问题
I'm gettint a large amount of data from a database query and I'm making objects of them. I finally have a list of these objects (about 1M of them) and I want to serialize that to disk for later use. Problem is that it barely fits in memory and won't fit in the future, so I need some system to serialize say the first 100k, the next 100k etc; and also to read the data back in in 100k increments.
I could make some obvious code that checks if the list gets too big and then wirites it to file 'list1', then 'list2' etc but maybe there's a better way to handle this?
回答1:
You could go through the list, create an object, and then feed it immediately to an ObjectOutputStream which writes them to the file.
回答2:
Read the objects one by one from the DB
Don't put them into a list but write them into the file as you get them from the DB
Never keep more than a single object in RAM. When you read the object, terminate the reading loop when readObject()
returns null
(= End of file)
回答3:
I guess that you checked, it's really necessary to save the data to disk. It couldn't stay in the database, could it?
To handle data that is too big, you need to make it smaller :-)
One idea is to get the data by chunks:
- start with the request, so you don't build this huge list (because that will become a point of failure sooner or later)
- serialize your smaller list of objects
- then loop
回答4:
Think about setting the fetch size for the JDBC driver also, for example the JDBC driver for mysql defaults to fetching the whole resultset.

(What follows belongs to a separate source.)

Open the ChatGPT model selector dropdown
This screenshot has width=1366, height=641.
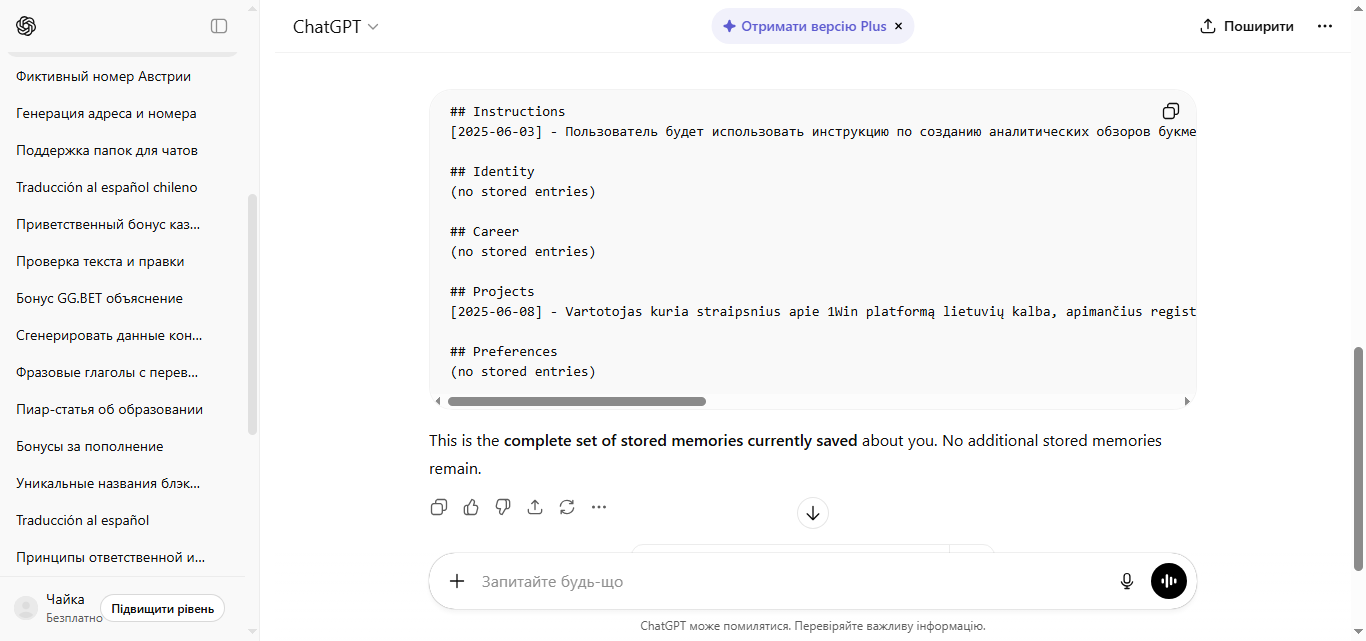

read here for more information: fetch size
回答5:
It seems that you are retreiving a large dataset from db and convert them into list of objects and serialize them in a single shot.
Dont do that.. finally it may lead to application crash.
Instead you have to
- minimize the amount of data retrieved from database. (let say 1000 records instead 1 M)
- convert them into business object
- And serialize them.
- And perform the same procedure until the last record
this way you can avoid the performance problem.
回答6:
ObjectOutputStream will work but it has more overhead. I think DataOutputStream/DataInputStream
is a better choice.
Just read/write one by one and let stream worry about buffering. For example, you can do something like this,
DataOutputStream os = new DataOutputStream(new FileOutputStream("myfile"));
for (...)
os.writeInt(num);
One Gotcha with both object and data stream is that write(int) only writes one byte. Please use writeInt(int).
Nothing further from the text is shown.